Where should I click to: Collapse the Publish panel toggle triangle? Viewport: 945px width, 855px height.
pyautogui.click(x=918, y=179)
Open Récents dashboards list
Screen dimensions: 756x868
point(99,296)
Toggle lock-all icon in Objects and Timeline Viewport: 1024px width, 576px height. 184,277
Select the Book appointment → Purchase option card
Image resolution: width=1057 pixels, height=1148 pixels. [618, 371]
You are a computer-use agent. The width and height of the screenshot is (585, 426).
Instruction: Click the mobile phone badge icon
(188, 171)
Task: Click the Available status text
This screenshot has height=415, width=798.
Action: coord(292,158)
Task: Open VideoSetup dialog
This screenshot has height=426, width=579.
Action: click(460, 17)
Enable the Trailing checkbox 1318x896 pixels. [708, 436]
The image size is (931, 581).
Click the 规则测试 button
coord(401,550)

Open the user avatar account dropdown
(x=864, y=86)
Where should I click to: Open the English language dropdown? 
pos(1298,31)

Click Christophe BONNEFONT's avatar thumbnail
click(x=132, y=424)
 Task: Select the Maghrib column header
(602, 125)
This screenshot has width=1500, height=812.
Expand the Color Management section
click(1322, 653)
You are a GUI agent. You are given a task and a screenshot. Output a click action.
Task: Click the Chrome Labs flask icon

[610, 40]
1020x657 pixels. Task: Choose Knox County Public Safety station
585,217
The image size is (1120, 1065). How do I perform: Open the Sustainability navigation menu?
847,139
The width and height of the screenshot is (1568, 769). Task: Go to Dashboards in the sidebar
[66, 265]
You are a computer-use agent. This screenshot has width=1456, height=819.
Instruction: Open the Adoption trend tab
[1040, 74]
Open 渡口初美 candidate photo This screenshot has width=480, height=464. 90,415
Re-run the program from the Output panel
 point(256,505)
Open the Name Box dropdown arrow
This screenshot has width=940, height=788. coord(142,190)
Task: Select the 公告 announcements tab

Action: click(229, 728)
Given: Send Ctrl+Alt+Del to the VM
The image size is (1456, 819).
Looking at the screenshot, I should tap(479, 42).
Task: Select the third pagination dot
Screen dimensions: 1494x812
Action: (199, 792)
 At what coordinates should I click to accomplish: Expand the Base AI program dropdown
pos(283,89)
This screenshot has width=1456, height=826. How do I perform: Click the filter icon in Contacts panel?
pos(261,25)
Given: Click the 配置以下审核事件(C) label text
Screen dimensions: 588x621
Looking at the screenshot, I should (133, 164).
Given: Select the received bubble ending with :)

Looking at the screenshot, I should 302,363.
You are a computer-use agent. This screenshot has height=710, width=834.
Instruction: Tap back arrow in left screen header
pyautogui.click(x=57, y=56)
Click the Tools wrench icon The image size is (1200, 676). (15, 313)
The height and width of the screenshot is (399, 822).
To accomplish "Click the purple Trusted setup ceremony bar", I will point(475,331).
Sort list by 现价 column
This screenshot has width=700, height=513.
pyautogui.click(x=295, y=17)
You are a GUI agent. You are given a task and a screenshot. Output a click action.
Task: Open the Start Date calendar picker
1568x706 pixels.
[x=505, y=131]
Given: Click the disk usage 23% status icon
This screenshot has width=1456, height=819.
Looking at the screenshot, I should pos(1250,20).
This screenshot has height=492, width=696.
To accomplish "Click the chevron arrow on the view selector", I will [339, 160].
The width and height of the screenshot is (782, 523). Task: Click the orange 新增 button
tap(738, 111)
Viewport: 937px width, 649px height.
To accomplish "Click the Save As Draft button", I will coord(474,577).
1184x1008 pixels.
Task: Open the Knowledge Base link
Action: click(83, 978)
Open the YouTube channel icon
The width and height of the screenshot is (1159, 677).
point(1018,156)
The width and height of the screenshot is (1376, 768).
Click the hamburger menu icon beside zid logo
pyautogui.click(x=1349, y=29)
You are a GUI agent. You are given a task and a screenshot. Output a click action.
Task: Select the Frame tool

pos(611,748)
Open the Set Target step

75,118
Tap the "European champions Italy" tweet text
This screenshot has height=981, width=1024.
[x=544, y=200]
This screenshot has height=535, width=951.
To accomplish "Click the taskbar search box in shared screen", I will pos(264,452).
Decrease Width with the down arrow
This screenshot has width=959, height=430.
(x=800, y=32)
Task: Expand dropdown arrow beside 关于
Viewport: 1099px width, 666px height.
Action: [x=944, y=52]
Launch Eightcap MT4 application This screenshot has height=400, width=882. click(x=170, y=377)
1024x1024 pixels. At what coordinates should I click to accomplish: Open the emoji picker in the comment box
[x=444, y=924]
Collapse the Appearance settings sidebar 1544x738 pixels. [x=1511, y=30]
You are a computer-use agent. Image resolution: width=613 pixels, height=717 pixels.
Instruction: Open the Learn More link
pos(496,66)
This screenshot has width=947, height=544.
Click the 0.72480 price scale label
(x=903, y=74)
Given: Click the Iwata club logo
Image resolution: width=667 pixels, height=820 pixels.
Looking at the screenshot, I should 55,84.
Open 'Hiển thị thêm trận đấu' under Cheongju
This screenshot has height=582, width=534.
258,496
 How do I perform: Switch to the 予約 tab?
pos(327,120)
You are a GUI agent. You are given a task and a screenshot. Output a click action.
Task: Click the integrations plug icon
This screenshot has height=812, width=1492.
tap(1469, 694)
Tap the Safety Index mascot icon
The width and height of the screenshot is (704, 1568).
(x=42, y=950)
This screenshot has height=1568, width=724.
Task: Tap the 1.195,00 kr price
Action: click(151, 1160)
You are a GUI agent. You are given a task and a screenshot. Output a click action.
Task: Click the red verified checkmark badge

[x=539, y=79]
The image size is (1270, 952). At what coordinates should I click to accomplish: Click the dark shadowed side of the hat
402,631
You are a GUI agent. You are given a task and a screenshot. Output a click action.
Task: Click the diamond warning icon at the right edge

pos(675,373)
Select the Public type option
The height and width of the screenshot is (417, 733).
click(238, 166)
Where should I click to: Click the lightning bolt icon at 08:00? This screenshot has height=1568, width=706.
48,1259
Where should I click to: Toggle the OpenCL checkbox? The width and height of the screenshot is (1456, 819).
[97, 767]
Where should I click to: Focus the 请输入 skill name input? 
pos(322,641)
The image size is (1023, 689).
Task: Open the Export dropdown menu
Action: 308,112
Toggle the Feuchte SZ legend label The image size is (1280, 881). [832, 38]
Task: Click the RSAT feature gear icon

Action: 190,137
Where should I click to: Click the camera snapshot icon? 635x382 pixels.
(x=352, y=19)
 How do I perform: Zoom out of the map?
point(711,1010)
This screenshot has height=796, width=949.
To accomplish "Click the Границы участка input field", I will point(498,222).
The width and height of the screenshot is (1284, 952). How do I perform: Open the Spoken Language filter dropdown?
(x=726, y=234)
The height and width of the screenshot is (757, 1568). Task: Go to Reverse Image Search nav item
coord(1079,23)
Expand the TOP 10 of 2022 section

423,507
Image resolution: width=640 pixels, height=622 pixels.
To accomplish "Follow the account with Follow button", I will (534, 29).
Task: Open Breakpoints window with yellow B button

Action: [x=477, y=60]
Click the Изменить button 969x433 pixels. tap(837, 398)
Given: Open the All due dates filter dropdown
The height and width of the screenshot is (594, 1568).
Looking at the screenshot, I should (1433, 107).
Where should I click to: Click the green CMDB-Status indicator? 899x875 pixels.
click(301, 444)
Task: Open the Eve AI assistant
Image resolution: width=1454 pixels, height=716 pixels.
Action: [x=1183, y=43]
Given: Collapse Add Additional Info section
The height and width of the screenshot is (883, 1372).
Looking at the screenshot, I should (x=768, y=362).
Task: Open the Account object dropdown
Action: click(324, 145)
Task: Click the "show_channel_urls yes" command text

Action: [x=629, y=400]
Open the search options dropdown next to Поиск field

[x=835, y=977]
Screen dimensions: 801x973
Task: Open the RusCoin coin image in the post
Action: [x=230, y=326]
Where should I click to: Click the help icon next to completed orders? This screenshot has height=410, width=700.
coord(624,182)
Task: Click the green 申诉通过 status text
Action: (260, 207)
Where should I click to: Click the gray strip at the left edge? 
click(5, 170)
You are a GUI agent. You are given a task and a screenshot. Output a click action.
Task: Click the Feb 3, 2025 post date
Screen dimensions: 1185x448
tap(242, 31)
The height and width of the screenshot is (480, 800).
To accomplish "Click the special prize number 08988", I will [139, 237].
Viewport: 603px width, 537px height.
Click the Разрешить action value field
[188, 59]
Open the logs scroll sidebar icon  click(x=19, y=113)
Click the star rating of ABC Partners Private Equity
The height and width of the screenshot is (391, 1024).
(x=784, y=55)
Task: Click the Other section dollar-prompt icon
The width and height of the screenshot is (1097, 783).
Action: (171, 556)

#####

• **What needs to be done**: Recast the stretch of entries from the line containing "Task: Open the Eve AI assistant" through the line containing "tap(242, 31)", both included, as a numbered list with one item per line and blank lines omitted.

• **The solution**:
1. Task: Open the Eve AI assistant
2. Image resolution: width=1454 pixels, height=716 pixels.
3. Action: [x=1183, y=43]
4. Given: Collapse Add Additional Info section
5. The height and width of the screenshot is (883, 1372).
6. Looking at the screenshot, I should (x=768, y=362).
7. Task: Open the Account object dropdown
8. Action: click(324, 145)
9. Task: Click the "show_channel_urls yes" command text
10. Action: [x=629, y=400]
11. Open the search options dropdown next to Поиск field
12. [x=835, y=977]
13. Screen dimensions: 801x973
14. Task: Open the RusCoin coin image in the post
15. Action: [x=230, y=326]
16. Where should I click to: Click the help icon next to completed orders? This screenshot has height=410, width=700.
17. coord(624,182)
18. Task: Click the green 申诉通过 status text
19. Action: (260, 207)
20. Where should I click to: Click the gray strip at the left edge? 
21. click(5, 170)
22. You are a GUI agent. You are given a task and a screenshot. Output a click action.
23. Task: Click the Feb 3, 2025 post date
24. Screen dimensions: 1185x448
25. tap(242, 31)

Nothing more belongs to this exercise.